# ABOUT THIS EXERCISE
The complete data, repeated exactly, should form your response.

# SUPPLIED DATA
== Segment start ==

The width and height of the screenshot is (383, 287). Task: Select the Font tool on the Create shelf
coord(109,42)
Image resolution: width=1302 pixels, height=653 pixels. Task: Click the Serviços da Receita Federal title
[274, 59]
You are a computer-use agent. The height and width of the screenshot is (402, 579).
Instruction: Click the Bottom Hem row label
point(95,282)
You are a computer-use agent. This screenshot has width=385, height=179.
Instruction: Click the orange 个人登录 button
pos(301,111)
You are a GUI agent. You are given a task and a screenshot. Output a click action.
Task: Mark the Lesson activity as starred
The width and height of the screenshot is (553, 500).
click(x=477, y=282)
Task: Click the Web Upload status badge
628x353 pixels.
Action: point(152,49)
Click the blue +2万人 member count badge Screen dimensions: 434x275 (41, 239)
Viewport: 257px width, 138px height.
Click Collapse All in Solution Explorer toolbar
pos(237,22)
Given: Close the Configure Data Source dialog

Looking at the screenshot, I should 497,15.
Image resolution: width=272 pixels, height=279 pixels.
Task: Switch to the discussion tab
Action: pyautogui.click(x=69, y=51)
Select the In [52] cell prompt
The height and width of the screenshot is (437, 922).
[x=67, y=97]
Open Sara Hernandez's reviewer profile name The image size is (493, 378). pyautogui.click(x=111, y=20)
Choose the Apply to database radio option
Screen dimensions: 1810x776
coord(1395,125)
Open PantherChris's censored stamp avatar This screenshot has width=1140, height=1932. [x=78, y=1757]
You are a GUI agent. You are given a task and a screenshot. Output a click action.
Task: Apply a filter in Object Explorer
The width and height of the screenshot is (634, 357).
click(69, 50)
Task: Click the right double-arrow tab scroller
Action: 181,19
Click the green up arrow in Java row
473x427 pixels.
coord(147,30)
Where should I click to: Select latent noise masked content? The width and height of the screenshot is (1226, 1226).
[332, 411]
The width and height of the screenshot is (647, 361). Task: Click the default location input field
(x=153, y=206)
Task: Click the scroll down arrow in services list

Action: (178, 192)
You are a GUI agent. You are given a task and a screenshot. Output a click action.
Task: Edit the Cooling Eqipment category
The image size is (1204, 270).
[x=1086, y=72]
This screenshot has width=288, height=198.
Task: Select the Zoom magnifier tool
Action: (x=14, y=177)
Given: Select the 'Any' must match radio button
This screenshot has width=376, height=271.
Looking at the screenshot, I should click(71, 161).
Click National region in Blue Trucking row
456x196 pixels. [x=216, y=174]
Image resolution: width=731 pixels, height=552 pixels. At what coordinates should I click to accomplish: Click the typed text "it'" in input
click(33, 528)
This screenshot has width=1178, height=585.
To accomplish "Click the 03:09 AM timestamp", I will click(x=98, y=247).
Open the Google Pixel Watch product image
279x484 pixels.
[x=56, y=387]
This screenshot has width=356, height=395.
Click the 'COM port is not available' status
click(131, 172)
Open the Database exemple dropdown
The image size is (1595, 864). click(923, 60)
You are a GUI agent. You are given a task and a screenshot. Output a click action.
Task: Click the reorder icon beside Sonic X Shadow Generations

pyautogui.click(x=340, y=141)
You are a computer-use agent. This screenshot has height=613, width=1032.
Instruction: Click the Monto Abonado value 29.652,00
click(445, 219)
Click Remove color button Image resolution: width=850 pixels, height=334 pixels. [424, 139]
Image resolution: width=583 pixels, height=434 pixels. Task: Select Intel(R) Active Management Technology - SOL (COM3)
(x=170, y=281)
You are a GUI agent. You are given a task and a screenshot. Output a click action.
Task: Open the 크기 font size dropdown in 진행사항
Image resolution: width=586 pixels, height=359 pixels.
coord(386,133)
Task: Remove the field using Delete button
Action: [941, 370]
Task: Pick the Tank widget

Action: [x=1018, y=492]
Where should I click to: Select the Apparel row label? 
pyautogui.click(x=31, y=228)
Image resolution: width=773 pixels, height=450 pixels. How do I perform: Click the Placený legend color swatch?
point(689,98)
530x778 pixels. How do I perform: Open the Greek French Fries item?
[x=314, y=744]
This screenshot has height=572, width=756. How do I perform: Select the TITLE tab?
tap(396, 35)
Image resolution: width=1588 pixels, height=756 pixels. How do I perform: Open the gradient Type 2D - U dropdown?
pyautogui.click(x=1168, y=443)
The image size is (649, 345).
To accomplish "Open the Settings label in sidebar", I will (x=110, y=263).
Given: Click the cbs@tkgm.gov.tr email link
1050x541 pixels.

== Segment end ==

# ANSWER BELOW
The width and height of the screenshot is (383, 287). Task: Select the Font tool on the Create shelf
coord(109,42)
Image resolution: width=1302 pixels, height=653 pixels. Task: Click the Serviços da Receita Federal title
[274, 59]
You are a computer-use agent. The height and width of the screenshot is (402, 579).
Instruction: Click the Bottom Hem row label
point(95,282)
You are a computer-use agent. This screenshot has width=385, height=179.
Instruction: Click the orange 个人登录 button
pos(301,111)
You are a GUI agent. You are given a task and a screenshot. Output a click action.
Task: Mark the Lesson activity as starred
The width and height of the screenshot is (553, 500).
click(x=477, y=282)
Task: Click the Web Upload status badge
628x353 pixels.
Action: point(152,49)
Click the blue +2万人 member count badge Screen dimensions: 434x275 (41, 239)
Viewport: 257px width, 138px height.
Click Collapse All in Solution Explorer toolbar
pos(237,22)
Given: Close the Configure Data Source dialog

Looking at the screenshot, I should 497,15.
Image resolution: width=272 pixels, height=279 pixels.
Task: Switch to the discussion tab
Action: pyautogui.click(x=69, y=51)
Select the In [52] cell prompt
The height and width of the screenshot is (437, 922).
[x=67, y=97]
Open Sara Hernandez's reviewer profile name The image size is (493, 378). pyautogui.click(x=111, y=20)
Choose the Apply to database radio option
Screen dimensions: 1810x776
coord(1395,125)
Open PantherChris's censored stamp avatar This screenshot has width=1140, height=1932. [x=78, y=1757]
You are a GUI agent. You are given a task and a screenshot. Output a click action.
Task: Apply a filter in Object Explorer
The width and height of the screenshot is (634, 357).
click(69, 50)
Task: Click the right double-arrow tab scroller
Action: 181,19
Click the green up arrow in Java row
473x427 pixels.
coord(147,30)
Where should I click to: Select latent noise masked content? The width and height of the screenshot is (1226, 1226).
[332, 411]
The width and height of the screenshot is (647, 361). Task: Click the default location input field
(x=153, y=206)
Task: Click the scroll down arrow in services list

Action: (178, 192)
You are a GUI agent. You are given a task and a screenshot. Output a click action.
Task: Edit the Cooling Eqipment category
The image size is (1204, 270).
[x=1086, y=72]
This screenshot has width=288, height=198.
Task: Select the Zoom magnifier tool
Action: (x=14, y=177)
Given: Select the 'Any' must match radio button
This screenshot has width=376, height=271.
Looking at the screenshot, I should click(71, 161).
Click National region in Blue Trucking row
456x196 pixels. [x=216, y=174]
Image resolution: width=731 pixels, height=552 pixels. At what coordinates should I click to accomplish: Click the typed text "it'" in input
click(33, 528)
This screenshot has width=1178, height=585.
To accomplish "Click the 03:09 AM timestamp", I will click(x=98, y=247).
Open the Google Pixel Watch product image
279x484 pixels.
[x=56, y=387]
This screenshot has width=356, height=395.
Click the 'COM port is not available' status
click(131, 172)
Open the Database exemple dropdown
The image size is (1595, 864). click(923, 60)
You are a GUI agent. You are given a task and a screenshot. Output a click action.
Task: Click the reorder icon beside Sonic X Shadow Generations

pyautogui.click(x=340, y=141)
You are a computer-use agent. This screenshot has height=613, width=1032.
Instruction: Click the Monto Abonado value 29.652,00
click(445, 219)
Click Remove color button Image resolution: width=850 pixels, height=334 pixels. [424, 139]
Image resolution: width=583 pixels, height=434 pixels. Task: Select Intel(R) Active Management Technology - SOL (COM3)
(x=170, y=281)
You are a GUI agent. You are given a task and a screenshot. Output a click action.
Task: Open the 크기 font size dropdown in 진행사항
Image resolution: width=586 pixels, height=359 pixels.
coord(386,133)
Task: Remove the field using Delete button
Action: [941, 370]
Task: Pick the Tank widget

Action: [x=1018, y=492]
Where should I click to: Select the Apparel row label? 
pyautogui.click(x=31, y=228)
Image resolution: width=773 pixels, height=450 pixels. How do I perform: Click the Placený legend color swatch?
point(689,98)
530x778 pixels. How do I perform: Open the Greek French Fries item?
[x=314, y=744]
This screenshot has height=572, width=756. How do I perform: Select the TITLE tab?
tap(396, 35)
Image resolution: width=1588 pixels, height=756 pixels. How do I perform: Open the gradient Type 2D - U dropdown?
pyautogui.click(x=1168, y=443)
The image size is (649, 345).
To accomplish "Open the Settings label in sidebar", I will (x=110, y=263).
Given: Click the cbs@tkgm.gov.tr email link
1050x541 pixels.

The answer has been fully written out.